Ten of those probes delved into baseless allegations of election crimes and misconduct by poll workers, many of whom, the Washington Post reported, are considering leaving their posts after a relentless barrage of right-wing harassment that has hindered their jobs and jeopardized their safety.

One of Paxton’s election-worker probes, ProPublica noted, was spurred by a Bexar County GOP chair, Cynthia Brehm, who refused to certify the results of her re-election bid after a landslide defeat to her challenge, citing an “active investigation” by Paxton’s office into the “severely compromised” results.

The publication also noted that allegations of obstructing a poll watcher were all Paxton’s office needed to open most of its election-worker probes. The shocking animosity over unfounded claims led to mass resignations by unhappy poll workers, who unwittingly undertook fending off conspiracy theories and tolerating threats of physical harm as part of the job.

Texas is one of few states that impose criminal penalties for obstructing a poll watcher, partisan volunteers monitoring election sites, including impeding the individual from moving about the polling place as they please — an “offense” that’s punishable by up to one year behind bars.

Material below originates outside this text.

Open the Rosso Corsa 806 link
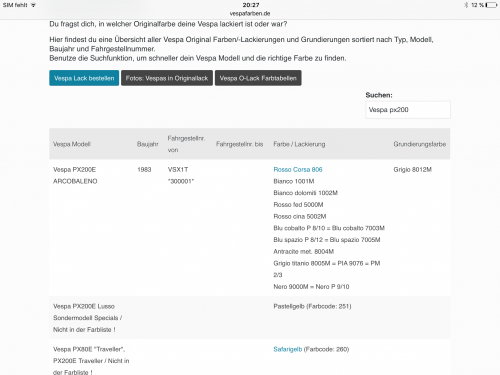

Paxton’s election-worker probe also encompassed Democratic-leaning cities, investigating election officials, some of whom are elderly citizens, with as little as complaints made by voters to go on.

According to ProPublica, Paxton had attempted to prosecute local election official Dana DeBeauvoir, who spent nearly 40 years in service of her county government., for asking a maskless poll watcher who was photographing ballots and recording polling place proceedings, both of which violated the rules, to leave the polling site.

The watcher flew into a rage, “screaming and banging on the window of the room where votes were being counted” before the police arrived and removed her from the scene, DeBeauvoir told ProPublica.

To DeBeauvoir’s shock, a county official informed her weeks later that Paxton’s office had opened a criminal investigation into her conduct. “I never felt more alone,” DeBeauvoir told the paper. “Everything that was being said was completely untrue. And I could not defend myself.”

In an unusual move, however, Paxton brought DeBeauvoir’s case before a grand jury in a conservative county, not in Travis County, where the incident took place, the publication noted. However, that grand jury declined to indict DeBeauvoir.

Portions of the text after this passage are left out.